Cash Extraction – To minimize cash at close, the seller must extract as much surplus cash as possible prior. Often, buyers stipulate a threshold or an amount by which they would pay dollar for dollar upon closing of the deal in certain jurisdictions. This strategy is to address the issue of “trapped” cash, where certain jurisdictions have strict currency controls and tax regulations around transferring cash out of the country. Buyers often pay a fraction of the cash balance in very restrictive countries as they calculate the economic impact resulting from tax and regulatory restrictions.
Three common techniques are used to extract surplus cash out of an LE:
- Dividend – The LE should have sufficient distributable reserve based on the latest available statutory audit to dividend excess cash to shareholders.
- Return of capital – The LE would liquidate the shareholding of the entity back to the shareholders.
- Intercompany loans – This is an effective way to shift cash from one LE to another, which typically is followed by a dividend or return of capital distribution.
In all three cases, treasury must work closely with tax and legal teams to discuss the process, including obtaining required board and regulatory approvals, prior to any cash transaction.
Treasury Operations – “Cash is king” even in a carve-out, hence treasury cash operations must be carefully planned. For example, daily cash management, including bank balance reporting, must have a continuity plan to minimize business interruption. It is uncommon for a seller to offer transition service agreements (TSAs) covering treasury to buyers for legal and regulatory reasons. However, certain services are in fact permitted to minimize business disruption. A TSA can be expensive and delay post-close integration, but a seller should work with the buyer to determine the plan of action to ensure coverage.

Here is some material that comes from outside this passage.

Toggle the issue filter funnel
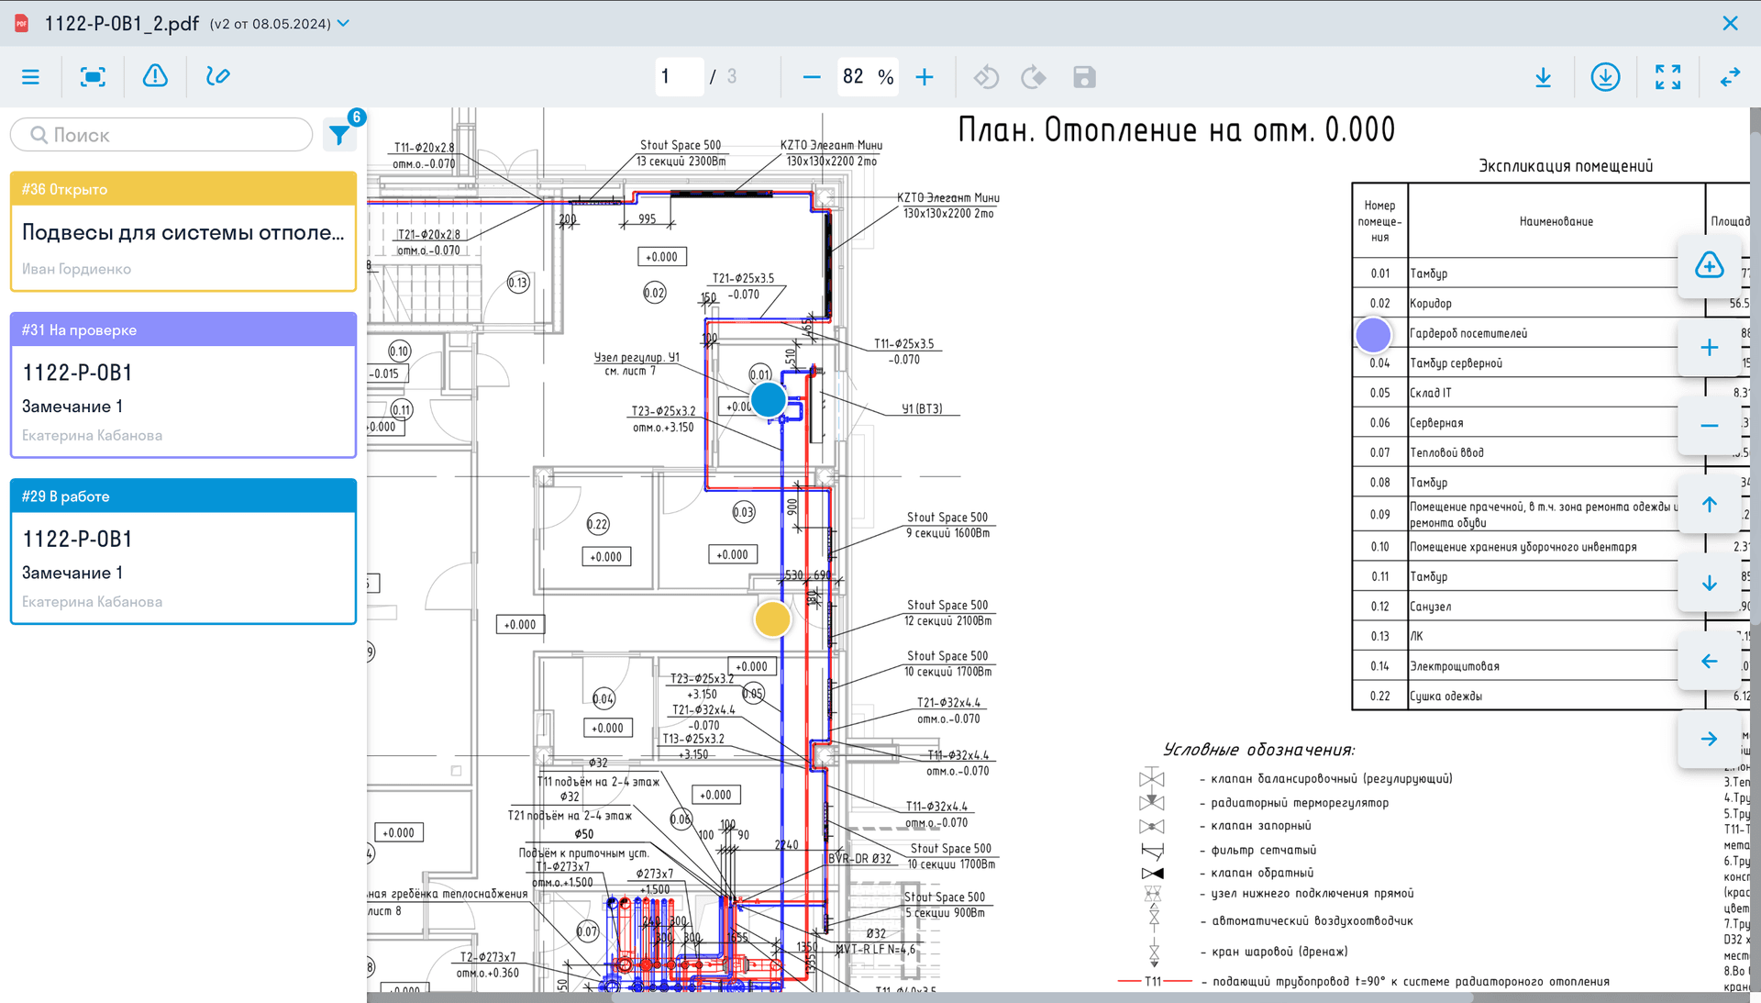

As the world awaits some normalcy to return in the divestiture markets, corporate treasury can serve as an incredible asset to your deal team. This is particularly true when the prospective divested business has a global business footprint and/or complex shared services center operations. What’s more, early preparation and cash planning is even more crucial in a pandemic environment. Your treasury contribution can help you enable a timely deal execution and preservation of transaction value.